**AIM OF THE TASK:** All the entries below should be reproduced exactly.

**Entries taken from a collection:**
^^^^
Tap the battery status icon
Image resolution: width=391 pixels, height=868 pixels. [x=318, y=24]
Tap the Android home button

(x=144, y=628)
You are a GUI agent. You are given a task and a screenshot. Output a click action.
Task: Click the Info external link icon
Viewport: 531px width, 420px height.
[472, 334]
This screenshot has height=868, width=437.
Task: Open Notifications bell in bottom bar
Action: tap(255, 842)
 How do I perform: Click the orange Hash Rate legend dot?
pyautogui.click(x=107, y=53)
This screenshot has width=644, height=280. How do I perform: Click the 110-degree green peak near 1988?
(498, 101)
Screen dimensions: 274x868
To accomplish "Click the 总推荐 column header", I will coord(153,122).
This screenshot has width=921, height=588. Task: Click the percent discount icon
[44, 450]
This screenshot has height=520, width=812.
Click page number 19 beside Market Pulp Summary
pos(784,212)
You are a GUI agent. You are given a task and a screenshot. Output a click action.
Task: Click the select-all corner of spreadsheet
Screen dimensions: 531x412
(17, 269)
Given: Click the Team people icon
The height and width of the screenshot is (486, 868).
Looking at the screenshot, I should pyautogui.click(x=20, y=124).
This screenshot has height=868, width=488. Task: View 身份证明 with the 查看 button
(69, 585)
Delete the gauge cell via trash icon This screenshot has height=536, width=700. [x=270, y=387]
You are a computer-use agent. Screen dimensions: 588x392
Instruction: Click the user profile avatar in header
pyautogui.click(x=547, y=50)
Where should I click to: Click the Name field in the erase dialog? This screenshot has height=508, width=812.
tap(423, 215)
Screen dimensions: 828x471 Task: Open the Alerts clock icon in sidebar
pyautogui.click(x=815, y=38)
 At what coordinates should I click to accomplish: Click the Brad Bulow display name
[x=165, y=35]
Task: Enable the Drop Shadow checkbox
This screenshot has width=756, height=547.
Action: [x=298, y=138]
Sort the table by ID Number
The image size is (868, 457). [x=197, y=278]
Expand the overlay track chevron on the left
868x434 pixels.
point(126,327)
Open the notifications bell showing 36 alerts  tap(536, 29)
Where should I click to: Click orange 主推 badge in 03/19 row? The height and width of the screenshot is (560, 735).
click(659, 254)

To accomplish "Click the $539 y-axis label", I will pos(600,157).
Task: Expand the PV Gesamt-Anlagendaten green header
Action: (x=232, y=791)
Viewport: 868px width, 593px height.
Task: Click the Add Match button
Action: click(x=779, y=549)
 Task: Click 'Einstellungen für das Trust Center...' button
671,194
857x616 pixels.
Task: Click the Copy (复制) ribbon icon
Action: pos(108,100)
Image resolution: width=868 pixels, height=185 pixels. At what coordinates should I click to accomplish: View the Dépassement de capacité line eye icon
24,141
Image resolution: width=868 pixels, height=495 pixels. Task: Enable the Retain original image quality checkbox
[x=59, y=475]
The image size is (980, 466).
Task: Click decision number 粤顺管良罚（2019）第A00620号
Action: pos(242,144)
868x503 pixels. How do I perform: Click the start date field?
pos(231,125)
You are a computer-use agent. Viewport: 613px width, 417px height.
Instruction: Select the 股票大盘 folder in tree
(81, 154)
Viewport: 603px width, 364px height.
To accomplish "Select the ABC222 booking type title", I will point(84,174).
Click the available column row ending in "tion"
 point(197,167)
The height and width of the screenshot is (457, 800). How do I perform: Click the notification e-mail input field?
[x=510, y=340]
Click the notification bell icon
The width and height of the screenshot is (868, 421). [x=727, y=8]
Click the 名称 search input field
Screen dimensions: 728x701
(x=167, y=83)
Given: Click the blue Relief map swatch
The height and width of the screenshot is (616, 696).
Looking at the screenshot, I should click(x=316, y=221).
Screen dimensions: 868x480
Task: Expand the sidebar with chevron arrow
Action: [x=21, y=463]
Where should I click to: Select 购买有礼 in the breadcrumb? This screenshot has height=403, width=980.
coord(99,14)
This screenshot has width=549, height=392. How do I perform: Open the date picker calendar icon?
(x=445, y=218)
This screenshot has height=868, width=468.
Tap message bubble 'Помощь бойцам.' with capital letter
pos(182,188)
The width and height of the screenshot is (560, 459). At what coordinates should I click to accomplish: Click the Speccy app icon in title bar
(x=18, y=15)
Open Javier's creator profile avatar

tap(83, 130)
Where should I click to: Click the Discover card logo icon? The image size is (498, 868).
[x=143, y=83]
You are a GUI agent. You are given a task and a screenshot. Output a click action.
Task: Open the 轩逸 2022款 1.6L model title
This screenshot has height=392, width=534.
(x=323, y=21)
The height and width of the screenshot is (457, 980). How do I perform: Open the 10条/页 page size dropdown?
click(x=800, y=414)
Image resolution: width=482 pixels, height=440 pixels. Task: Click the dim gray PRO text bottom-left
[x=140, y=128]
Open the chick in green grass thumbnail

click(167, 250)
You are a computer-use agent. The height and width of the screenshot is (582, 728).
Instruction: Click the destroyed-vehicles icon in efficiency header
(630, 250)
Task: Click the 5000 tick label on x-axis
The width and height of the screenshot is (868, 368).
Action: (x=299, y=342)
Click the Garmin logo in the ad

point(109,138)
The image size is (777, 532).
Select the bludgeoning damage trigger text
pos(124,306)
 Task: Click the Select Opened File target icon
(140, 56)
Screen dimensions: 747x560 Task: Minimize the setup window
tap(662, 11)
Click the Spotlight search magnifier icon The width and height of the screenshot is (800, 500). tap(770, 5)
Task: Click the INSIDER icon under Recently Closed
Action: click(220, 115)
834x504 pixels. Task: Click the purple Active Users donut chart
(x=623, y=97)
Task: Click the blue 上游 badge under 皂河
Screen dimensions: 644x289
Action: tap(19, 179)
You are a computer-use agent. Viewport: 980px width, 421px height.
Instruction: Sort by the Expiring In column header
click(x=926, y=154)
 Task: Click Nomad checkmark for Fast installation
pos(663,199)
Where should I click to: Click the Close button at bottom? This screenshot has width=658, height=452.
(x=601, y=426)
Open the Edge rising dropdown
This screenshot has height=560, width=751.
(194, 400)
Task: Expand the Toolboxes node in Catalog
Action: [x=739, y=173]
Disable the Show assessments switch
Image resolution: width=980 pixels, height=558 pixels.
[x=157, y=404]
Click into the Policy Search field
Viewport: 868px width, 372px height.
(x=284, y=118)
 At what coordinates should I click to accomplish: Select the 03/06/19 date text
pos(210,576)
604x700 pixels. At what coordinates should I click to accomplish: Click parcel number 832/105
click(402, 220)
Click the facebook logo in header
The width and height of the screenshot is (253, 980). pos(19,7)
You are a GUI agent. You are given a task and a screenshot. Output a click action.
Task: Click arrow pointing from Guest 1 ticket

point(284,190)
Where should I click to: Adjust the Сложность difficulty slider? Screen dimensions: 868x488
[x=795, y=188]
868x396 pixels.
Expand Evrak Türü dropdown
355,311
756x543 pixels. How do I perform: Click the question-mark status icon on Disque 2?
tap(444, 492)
^^^^
**EXERCISE RESULT:**
Tap the battery status icon
Image resolution: width=391 pixels, height=868 pixels. [x=318, y=24]
Tap the Android home button

(x=144, y=628)
You are a GUI agent. You are given a task and a screenshot. Output a click action.
Task: Click the Info external link icon
Viewport: 531px width, 420px height.
[472, 334]
This screenshot has height=868, width=437.
Task: Open Notifications bell in bottom bar
Action: tap(255, 842)
 How do I perform: Click the orange Hash Rate legend dot?
pyautogui.click(x=107, y=53)
This screenshot has width=644, height=280. How do I perform: Click the 110-degree green peak near 1988?
(498, 101)
Screen dimensions: 274x868
To accomplish "Click the 总推荐 column header", I will coord(153,122).
This screenshot has width=921, height=588. Task: Click the percent discount icon
[44, 450]
This screenshot has height=520, width=812.
Click page number 19 beside Market Pulp Summary
pos(784,212)
You are a GUI agent. You are given a task and a screenshot. Output a click action.
Task: Click the select-all corner of spreadsheet
Screen dimensions: 531x412
(17, 269)
Given: Click the Team people icon
The height and width of the screenshot is (486, 868).
Looking at the screenshot, I should pyautogui.click(x=20, y=124).
This screenshot has height=868, width=488. Task: View 身份证明 with the 查看 button
(69, 585)
Delete the gauge cell via trash icon This screenshot has height=536, width=700. [x=270, y=387]
You are a computer-use agent. Screen dimensions: 588x392
Instruction: Click the user profile avatar in header
pyautogui.click(x=547, y=50)
Where should I click to: Click the Name field in the erase dialog? This screenshot has height=508, width=812.
tap(423, 215)
Screen dimensions: 828x471 Task: Open the Alerts clock icon in sidebar
pyautogui.click(x=815, y=38)
 At what coordinates should I click to accomplish: Click the Brad Bulow display name
[x=165, y=35]
Task: Enable the Drop Shadow checkbox
This screenshot has width=756, height=547.
Action: [x=298, y=138]
Sort the table by ID Number
The image size is (868, 457). [x=197, y=278]
Expand the overlay track chevron on the left
868x434 pixels.
point(126,327)
Open the notifications bell showing 36 alerts  tap(536, 29)
Where should I click to: Click orange 主推 badge in 03/19 row? The height and width of the screenshot is (560, 735).
click(659, 254)

To accomplish "Click the $539 y-axis label", I will pos(600,157).
Task: Expand the PV Gesamt-Anlagendaten green header
Action: (x=232, y=791)
Viewport: 868px width, 593px height.
Task: Click the Add Match button
Action: click(x=779, y=549)
 Task: Click 'Einstellungen für das Trust Center...' button
671,194
857x616 pixels.
Task: Click the Copy (复制) ribbon icon
Action: pos(108,100)
Image resolution: width=868 pixels, height=185 pixels. At what coordinates should I click to accomplish: View the Dépassement de capacité line eye icon
24,141
Image resolution: width=868 pixels, height=495 pixels. Task: Enable the Retain original image quality checkbox
[x=59, y=475]
The image size is (980, 466).
Task: Click decision number 粤顺管良罚（2019）第A00620号
Action: pos(242,144)
868x503 pixels. How do I perform: Click the start date field?
pos(231,125)
You are a computer-use agent. Viewport: 613px width, 417px height.
Instruction: Select the 股票大盘 folder in tree
(81, 154)
Viewport: 603px width, 364px height.
To accomplish "Select the ABC222 booking type title", I will point(84,174).
Click the available column row ending in "tion"
 point(197,167)
The height and width of the screenshot is (457, 800). How do I perform: Click the notification e-mail input field?
[x=510, y=340]
Click the notification bell icon
The width and height of the screenshot is (868, 421). [x=727, y=8]
Click the 名称 search input field
Screen dimensions: 728x701
(x=167, y=83)
Given: Click the blue Relief map swatch
The height and width of the screenshot is (616, 696).
Looking at the screenshot, I should click(x=316, y=221).
Screen dimensions: 868x480
Task: Expand the sidebar with chevron arrow
Action: [x=21, y=463]
Where should I click to: Select 购买有礼 in the breadcrumb? This screenshot has height=403, width=980.
coord(99,14)
This screenshot has width=549, height=392. How do I perform: Open the date picker calendar icon?
(x=445, y=218)
This screenshot has height=868, width=468.
Tap message bubble 'Помощь бойцам.' with capital letter
pos(182,188)
The width and height of the screenshot is (560, 459). At what coordinates should I click to accomplish: Click the Speccy app icon in title bar
(x=18, y=15)
Open Javier's creator profile avatar

tap(83, 130)
Where should I click to: Click the Discover card logo icon? The image size is (498, 868).
[x=143, y=83]
You are a GUI agent. You are given a task and a screenshot. Output a click action.
Task: Open the 轩逸 2022款 1.6L model title
This screenshot has height=392, width=534.
(x=323, y=21)
The height and width of the screenshot is (457, 980). How do I perform: Open the 10条/页 page size dropdown?
click(x=800, y=414)
Image resolution: width=482 pixels, height=440 pixels. Task: Click the dim gray PRO text bottom-left
[x=140, y=128]
Open the chick in green grass thumbnail

click(167, 250)
You are a computer-use agent. The height and width of the screenshot is (582, 728).
Instruction: Click the destroyed-vehicles icon in efficiency header
(630, 250)
Task: Click the 5000 tick label on x-axis
The width and height of the screenshot is (868, 368).
Action: (x=299, y=342)
Click the Garmin logo in the ad

point(109,138)
The image size is (777, 532).
Select the bludgeoning damage trigger text
pos(124,306)
 Task: Click the Select Opened File target icon
(140, 56)
Screen dimensions: 747x560 Task: Minimize the setup window
tap(662, 11)
Click the Spotlight search magnifier icon The width and height of the screenshot is (800, 500). tap(770, 5)
Task: Click the INSIDER icon under Recently Closed
Action: click(220, 115)
834x504 pixels. Task: Click the purple Active Users donut chart
(x=623, y=97)
Task: Click the blue 上游 badge under 皂河
Screen dimensions: 644x289
Action: tap(19, 179)
You are a computer-use agent. Viewport: 980px width, 421px height.
Instruction: Sort by the Expiring In column header
click(x=926, y=154)
 Task: Click Nomad checkmark for Fast installation
pos(663,199)
Where should I click to: Click the Close button at bottom? This screenshot has width=658, height=452.
(x=601, y=426)
Open the Edge rising dropdown
This screenshot has height=560, width=751.
(194, 400)
Task: Expand the Toolboxes node in Catalog
Action: [x=739, y=173]
Disable the Show assessments switch
Image resolution: width=980 pixels, height=558 pixels.
[x=157, y=404]
Click into the Policy Search field
Viewport: 868px width, 372px height.
(x=284, y=118)
 At what coordinates should I click to accomplish: Select the 03/06/19 date text
pos(210,576)
604x700 pixels. At what coordinates should I click to accomplish: Click parcel number 832/105
click(402, 220)
Click the facebook logo in header
The width and height of the screenshot is (253, 980). pos(19,7)
You are a GUI agent. You are given a task and a screenshot. Output a click action.
Task: Click arrow pointing from Guest 1 ticket

point(284,190)
Where should I click to: Adjust the Сложность difficulty slider? Screen dimensions: 868x488
[x=795, y=188]
868x396 pixels.
Expand Evrak Türü dropdown
355,311
756x543 pixels. How do I perform: Click the question-mark status icon on Disque 2?
tap(444, 492)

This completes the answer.